Where did you get the idea that no one was running credit checks? I don't know what you mean by "also on other customers". They lowered the minimum score from 640 to about 580 and allowed debt to income ratios of up to 50% from 38%. That increased the risk if someone had something go wrong, a health problem, a drop in income. This would not have been much of a problem if not for half the country getting the chair kicked out because of bush economic policy.
When you had $0 down mortgages, people were more likely to just walk away if they lost their job or had their pay cut. It was like they had been renting. No skin in the game. Usually, those houses weren't trashed when people walked away. Sometimes, the owner had taken the HELOC money they were given at closing and put roofs, furnaces, windows, etc but hadn't spent much of their own money.
Selling mortgages as securities was done before but not at the level that it was done in the 2000s. And not sub prime bundles that investment houses knew would fail.
Getting rid of Glass Steagall made sure there was trillions more available to invest in risky deals. It made the crash more severe.
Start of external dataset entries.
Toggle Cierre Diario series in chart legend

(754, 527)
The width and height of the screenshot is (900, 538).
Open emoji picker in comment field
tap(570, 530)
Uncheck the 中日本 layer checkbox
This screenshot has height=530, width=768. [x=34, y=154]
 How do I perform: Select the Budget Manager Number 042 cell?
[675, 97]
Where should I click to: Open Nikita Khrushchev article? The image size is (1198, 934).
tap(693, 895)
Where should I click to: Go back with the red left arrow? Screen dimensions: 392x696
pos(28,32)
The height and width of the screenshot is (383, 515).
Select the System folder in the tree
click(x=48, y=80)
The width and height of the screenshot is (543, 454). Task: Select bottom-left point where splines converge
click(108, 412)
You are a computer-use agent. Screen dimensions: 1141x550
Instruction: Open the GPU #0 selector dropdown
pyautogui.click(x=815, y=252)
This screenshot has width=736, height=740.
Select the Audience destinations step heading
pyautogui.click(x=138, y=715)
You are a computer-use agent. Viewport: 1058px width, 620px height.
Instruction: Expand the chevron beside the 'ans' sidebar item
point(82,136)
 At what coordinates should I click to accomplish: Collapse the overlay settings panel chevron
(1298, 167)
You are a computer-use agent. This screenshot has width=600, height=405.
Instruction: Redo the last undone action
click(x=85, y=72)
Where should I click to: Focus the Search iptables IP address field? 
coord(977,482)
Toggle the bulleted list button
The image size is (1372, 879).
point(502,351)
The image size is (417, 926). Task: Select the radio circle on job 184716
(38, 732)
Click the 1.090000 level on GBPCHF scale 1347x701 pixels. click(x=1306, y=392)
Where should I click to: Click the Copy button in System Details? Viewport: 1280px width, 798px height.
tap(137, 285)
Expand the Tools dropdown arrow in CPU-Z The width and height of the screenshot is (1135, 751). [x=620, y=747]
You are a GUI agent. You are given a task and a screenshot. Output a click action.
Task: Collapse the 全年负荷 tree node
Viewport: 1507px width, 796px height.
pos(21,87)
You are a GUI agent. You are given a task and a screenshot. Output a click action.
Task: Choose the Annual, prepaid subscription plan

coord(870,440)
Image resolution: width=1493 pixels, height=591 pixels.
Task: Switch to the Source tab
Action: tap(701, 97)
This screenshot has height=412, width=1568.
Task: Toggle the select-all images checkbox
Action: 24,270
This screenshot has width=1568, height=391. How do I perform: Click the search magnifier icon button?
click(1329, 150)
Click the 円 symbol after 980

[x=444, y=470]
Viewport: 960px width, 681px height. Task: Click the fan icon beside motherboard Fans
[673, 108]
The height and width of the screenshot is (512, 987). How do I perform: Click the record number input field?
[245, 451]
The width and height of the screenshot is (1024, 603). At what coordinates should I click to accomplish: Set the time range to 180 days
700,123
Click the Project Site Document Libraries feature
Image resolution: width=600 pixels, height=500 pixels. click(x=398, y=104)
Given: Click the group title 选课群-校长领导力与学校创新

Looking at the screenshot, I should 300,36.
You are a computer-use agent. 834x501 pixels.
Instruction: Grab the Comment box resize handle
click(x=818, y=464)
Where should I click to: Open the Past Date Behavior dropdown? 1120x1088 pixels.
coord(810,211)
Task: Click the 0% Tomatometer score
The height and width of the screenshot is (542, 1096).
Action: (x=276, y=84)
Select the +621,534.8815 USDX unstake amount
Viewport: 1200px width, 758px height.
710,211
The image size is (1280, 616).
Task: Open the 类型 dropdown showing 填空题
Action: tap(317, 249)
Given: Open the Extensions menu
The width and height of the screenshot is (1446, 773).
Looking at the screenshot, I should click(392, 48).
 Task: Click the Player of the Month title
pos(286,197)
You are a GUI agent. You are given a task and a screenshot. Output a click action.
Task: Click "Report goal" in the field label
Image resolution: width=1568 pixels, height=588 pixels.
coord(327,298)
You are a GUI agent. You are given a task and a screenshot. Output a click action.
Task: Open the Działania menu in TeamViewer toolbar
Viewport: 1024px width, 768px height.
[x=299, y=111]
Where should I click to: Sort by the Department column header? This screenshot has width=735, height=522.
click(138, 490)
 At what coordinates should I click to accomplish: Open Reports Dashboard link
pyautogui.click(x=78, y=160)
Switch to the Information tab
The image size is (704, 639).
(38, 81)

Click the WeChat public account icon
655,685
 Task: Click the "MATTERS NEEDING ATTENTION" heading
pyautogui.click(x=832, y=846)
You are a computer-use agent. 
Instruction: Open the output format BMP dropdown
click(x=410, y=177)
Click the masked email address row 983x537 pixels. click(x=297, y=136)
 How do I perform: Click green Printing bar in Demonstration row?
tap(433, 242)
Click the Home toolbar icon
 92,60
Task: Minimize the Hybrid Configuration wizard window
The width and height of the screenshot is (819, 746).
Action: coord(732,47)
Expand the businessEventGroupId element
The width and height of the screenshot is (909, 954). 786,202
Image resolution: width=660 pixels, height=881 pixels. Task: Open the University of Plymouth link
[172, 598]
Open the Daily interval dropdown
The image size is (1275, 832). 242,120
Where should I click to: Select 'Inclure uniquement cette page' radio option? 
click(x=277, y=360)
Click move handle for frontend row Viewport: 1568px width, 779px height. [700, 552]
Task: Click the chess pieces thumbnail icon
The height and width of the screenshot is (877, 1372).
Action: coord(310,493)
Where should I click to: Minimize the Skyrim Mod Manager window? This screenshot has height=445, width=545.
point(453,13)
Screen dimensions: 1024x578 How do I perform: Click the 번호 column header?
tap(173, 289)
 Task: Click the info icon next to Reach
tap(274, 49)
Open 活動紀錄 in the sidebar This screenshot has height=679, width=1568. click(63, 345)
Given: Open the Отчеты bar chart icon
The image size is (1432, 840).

Your perception that 'all these people got loans that shouldn't have and didn't make their payments and that caused the crash' is overly simplistic. It was a house of cards scenario, the perfect storm, the sinking of the Titanic. A perfectly calm sea, moonless night, no binoculars, ice warning the captain never got, bergs further south than ever, and a disastrous decision to reverse engines and try to steer at the same time.
Oh, and AIG failed because they had to pay off the credit default swaps when the securities lost all their value.